И тут же, рядом с тропой я увидел серые клочки светло - серой оленьей шерсти, лежащей на поверхности земли.
Меня это заинтересовало - откуда она здесь и что тогда случилось с оленем?! Свернув с тропы, я пошёл вдоль цепочки кочковатых шерстинок, видимо, вчера принесённых с ближнего склона, талой водой. Пестря на время исчез из поля зрения...
Шагов через тридцать, посреди зарослей стланика, обнаружилась полянка, диаметром метров в пять, с сорванным верхним слоем толстого мха. Посреди тёмно - коричневого круга истоптанного мха, лежали останки оленя!
Гадая над причиной его смерти, я подошёл к кучке остатков, состоящей из обрывков шкуры и костей. "Видимо какой- то крупный хищник - думал я -напал на оленя и в борьбе, они сорвали мох до земли..."
Приподняв шкуру, я увидел под ней объеденные ноги зверя, с торчащими трубчатыми костями, остатки черепа и обломки рогов. Это были рога молодого северного оленя.
Рассматривая всё это, я подумал, что только медведь мог, таская пойманного зверя по кругу, так разворошить толстый мох. Но и для того ещё, чтобы заваливать мхом, спрятать тушу жертвы от волков и росомах.
Опустив шкуру на землю, я поднял голову и увидел, всего шагах в двадцати пяти, под кустом разлапистого стланника, круглого, почти черного, мягкого, неслышно двигающегося, средних размеров медведя!
Он беспорядочно, суетливо двигался, то исчезая в хвое зарослей, то вновь возникая в прогале...
У меня, вдруг, в голове возникла нелепая мысль - вопрос: "А что он здесь делает!?"

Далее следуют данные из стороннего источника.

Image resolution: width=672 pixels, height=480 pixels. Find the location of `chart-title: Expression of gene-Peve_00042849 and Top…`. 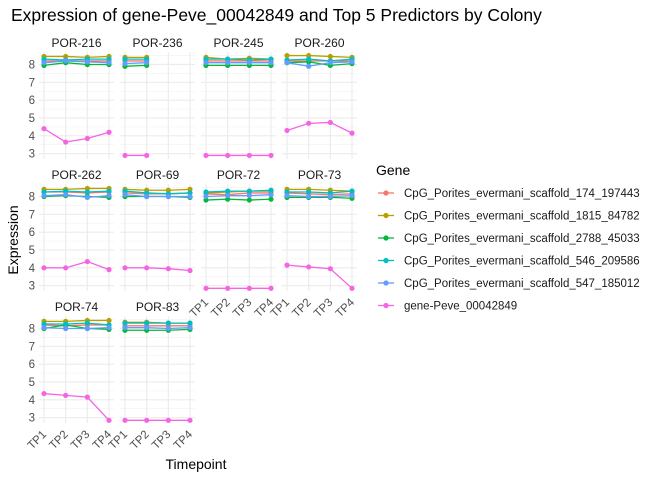

chart-title: Expression of gene-Peve_00042849 and Top… is located at coordinates (276, 16).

Однако я, тотчас сам себе и ответил: "Он пришёл доедать медведя..."
Прошло несколько тягучих мгновений и я, отстранённо наблюдая передвижения зверя, не понимал... не хотел понимать опасности, вдруг нависшей надо мной - настолько неожиданной и неуместной казалась мне эта встреча...
Наконец беспокойство передалось от медведя и мне!
Я вскинул ружьё и прицелился в левую лопатку шерстистого хищника... Но стрелять не стал... Мне было неясно - нападёт медведь или отступит, продемонстрировав, ясно свои намерения...
Я отпустил ружьё вниз, не желая убивать "беззащитную", как мне показалось жертву, сделал три больших прыжка, перескочил на открытое со всех сторон пространство посреди зарослей стланника и остановился.
На какое - то время, я потерял мишку из виду и с тревогой вглядывался в зелено - хвойную чащу! Когда, вдруг, внезапно заметил, как заколыхались ветки стланика впереди и тут же, над ними неслышно и проворно "всплыл" медведь!!!
Зверь, какое-то время стоял, переминаясь с ноги на ногу, ворочал головой, потряхивал лапами с чёрными, длинными когтями на концах... Затем, он медленно двинулся на меня, по прежнему стоя на дыбах и словно сохраняя равновесие, цеплялся передними расслабленными когтистыми лапами за ветки.
Я хорошо рассмотрел его в этот момент: треугольная, с конусообразным носом башка вращалась на толстой шее, незаметно переходящей в бочкообразное туловище.
Шерсть на загривке, мягкими волнами переливалась в такт шагам, скрывая сильные мышцы. Маленькие чёрные глазки, не глядели в мою сторону; полукружья "плюшевых" ушей, чуть выделялись на лобастой, мотающейся из стороны в сторону, несоразмерно крупной голове.